Задание: Определите, согласуются ли с текстом о феаках и киклопах утверждения (а), (б) и (в): (а) феаки прежде жили по соседству с киклопами; (б) весла у феаков делались из дуба; (в) Навсикая советует Одиссею обнять колени царя. На каждое ответьте «да» или «нет» и приведите решающие слова текста в точной цитате.

Текст документа:
▶

Однако что это за остров, на который попал Одиссей, и что за народ его населяет? Остров называется Схериэ, и населяют его феаки – народ, некогда проживавший в «обширной Гиперейе», где их соседями были уже известные нам киклопы. Отношения между двумя этими народами не складывались до такой степени, что феакам пришлось в конце концов покинуть своих докучливых соседей, – так они появились на острове, где оказался теперь и Одиссей. Однако прежде чем перейти к дальнейшему сюжету, попытаемся ответить на вопрос о причинах столь резкого антагонизма между феаками и киклопами – для этого следует вкратце вспомнить все, что нам известно о киклопах. Киклопы, как мы установили, являются народом: 1) «беззаконным», 2) скотоводческим, 3) «сухопутным», 4) «необщительным», 5) патриархальным. Если теперь мы попытаемся сопоставить с ними феаков, то увидим картину решительно противоположную.

Феаки:

1) почитают законы в той форме, в какой греки представляли себе это почитание, то есть признают институт агоры – киклопам неведомый (т.е. в понимании греков наиболее радикальный способ выразить идею предельной неотесанности);

2) отнюдь не чуждаются земледелия; если в описании пещеры киклопа особое внимание уделено «загонам для овец», «кувшинам с молоком», «корзинам с сыром» и прочим атрибутам пастушеской жизни, то при описании дворца царя феаков особо подчеркивается «сказочное великолепие» окружающего его сада, где в изобилии растут «яблони, груши, гранаты, смоковницы, оливы, виноград» и, видимо, все прочие полезные растения, а также «царит вечное лето»;

3) превосходные мореплаватели; впрочем, «превосходные» – сказано «слишком слабо»: мореплавание – «самая суть» этого народа:

Нас ведь, феаков, ни лук, ни колчан не заботят, мачты нам по душе, и весла, и ровные кили, пену седую морей рассекающие нам на радость.

Красноречивы имена феаков: «Быстро несущийся по морю», «Мореходный», «Кормовой», «Носовой», «Прибрежный», «Морской», «Весельный», «Еловый» (весла делались из ели), «Восходящий на корабль», «Соленый» и так далее, вплоть до имени самой Навсикаи («Славной кораблями» – перевод, разумеется, гипотетический, однако представляющийся вполне правдоподобным);

4) гостеприимны; об этом свойстве феаков можно было бы догадаться уже по сцене с Навсикаей, однако и дальнейшее их поведение по отношению к Одиссею было отмечено дружелюбием, «столь же неизменным, как и царящий на их острове климат»; впрочем, главная и самая выразительная черта гостеприимства феаков – обычай «возвращать домой всех, кого бурей забросило на их остров»;

5) почти откровенны в своей «ориентации на матриархальные ценности»; в этом смысле весьма примечателен совет, который Навсикая дает Одиссею: «Как войдешь во дворец моего батюшки, увидишь его у колонны, на троне – седенький такой, вино попивает, – ну да это не так важно. Ты на него особого внимания не обращай, а проходи мимо и смотри, где матушка: там, дальше, у очага ты ее увидишь – красивая такая, серьезная женщина, сидит и прядет пурпурную пряжу. Обними ее колени, – и если она отнесется к тебе благосклонно, то можешь рассчитывать на возвращение домой». Совет Навсикаи уместен, поскольку царица Арете почитается своим мужем «как никакая другая из живущих на земле женщин»; когда она проходит по улице, народ «приветствует ее, как богиню», а мудрость ее столь велика, что позволяет ей быть судьею «даже и в мужских спорах». Отметим здесь это выразительное «даже»: возможность для женщины участвовать в решении «серьезных вопросов» является для гомеровского времени почти пределом экстравагантности, – предания об амазонках находятся уже «где-то рядом».

◀

Показанные строки:
▶

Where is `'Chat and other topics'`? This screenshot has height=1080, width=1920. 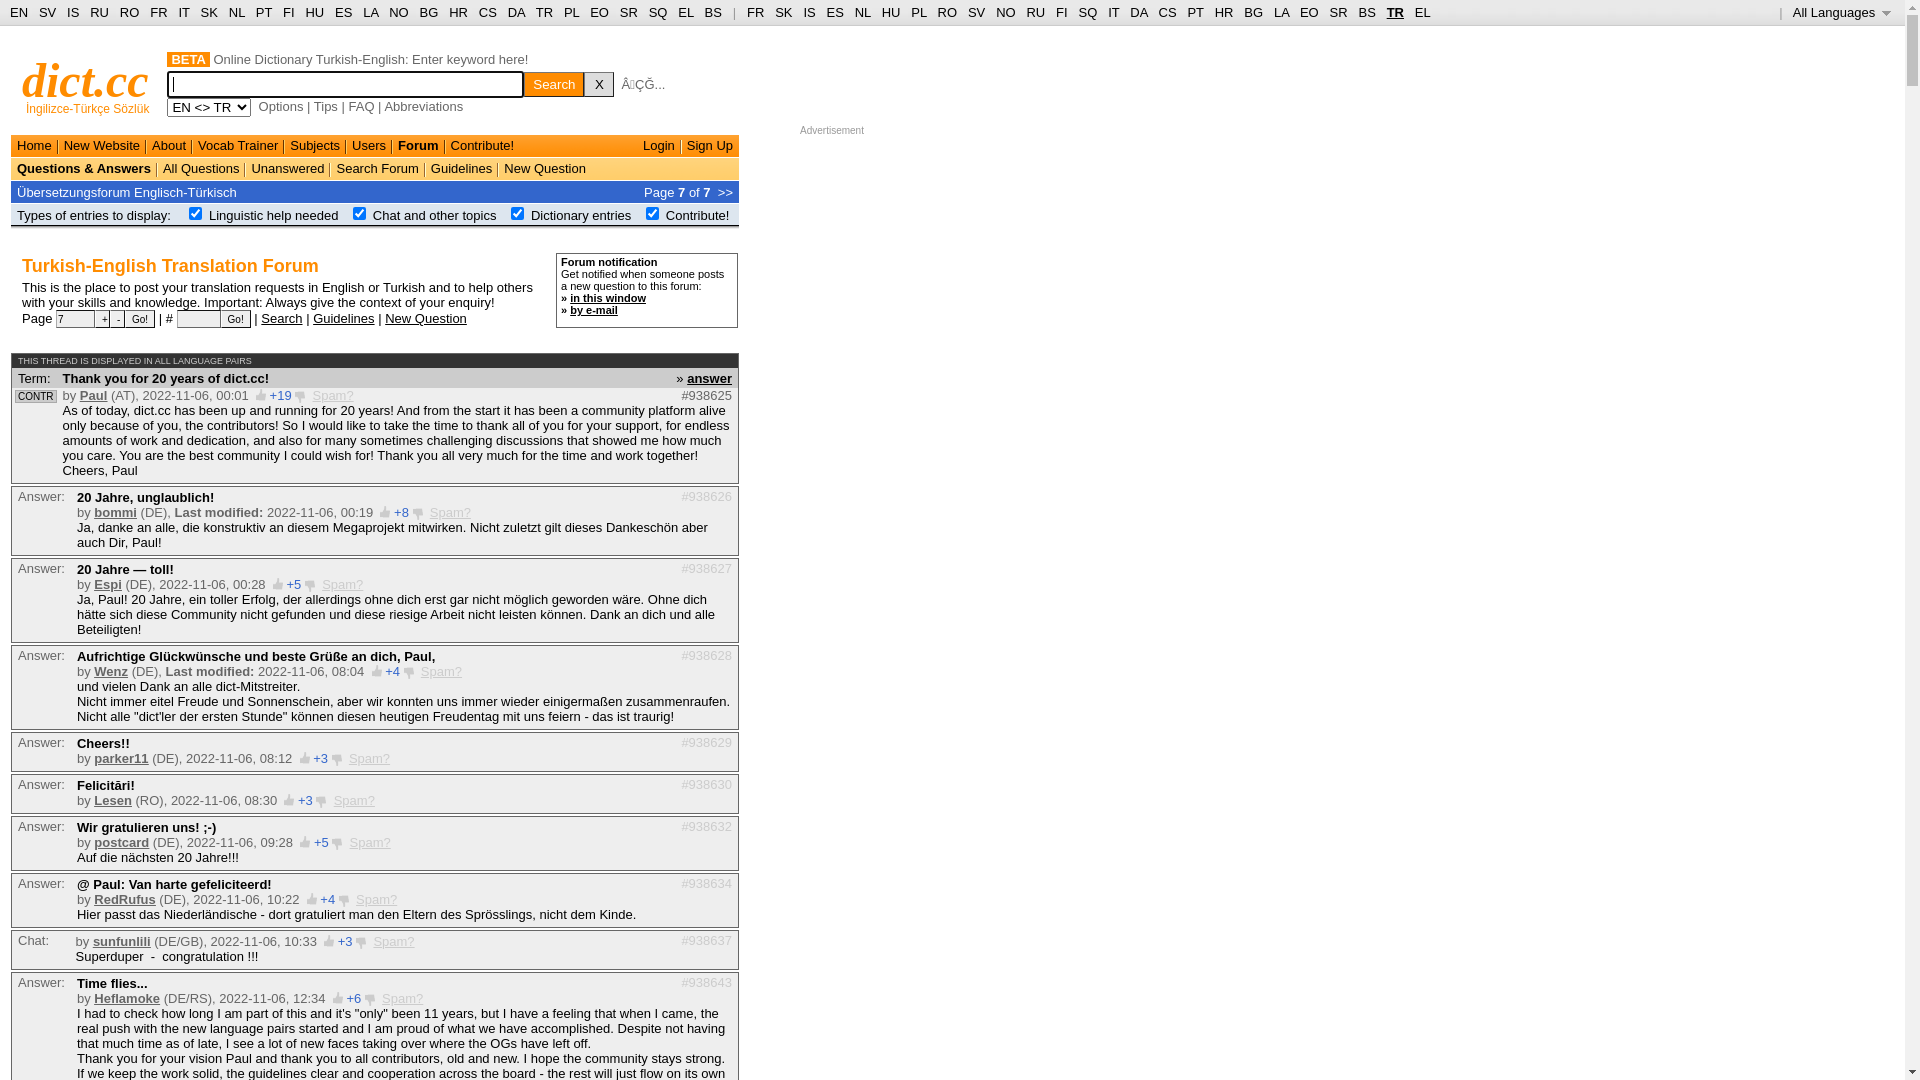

◀

Ответ:
(а) Да: «народ, некогда проживавший в «обширной Гиперейе», где их соседями были уже известные нам киклопы».
(б) Нет: «(весла делались из ели)».
(в) Нет: «Ты на него особого внимания не обращай, а проходи мимо и смотри, где матушка» и «Обними ее колени».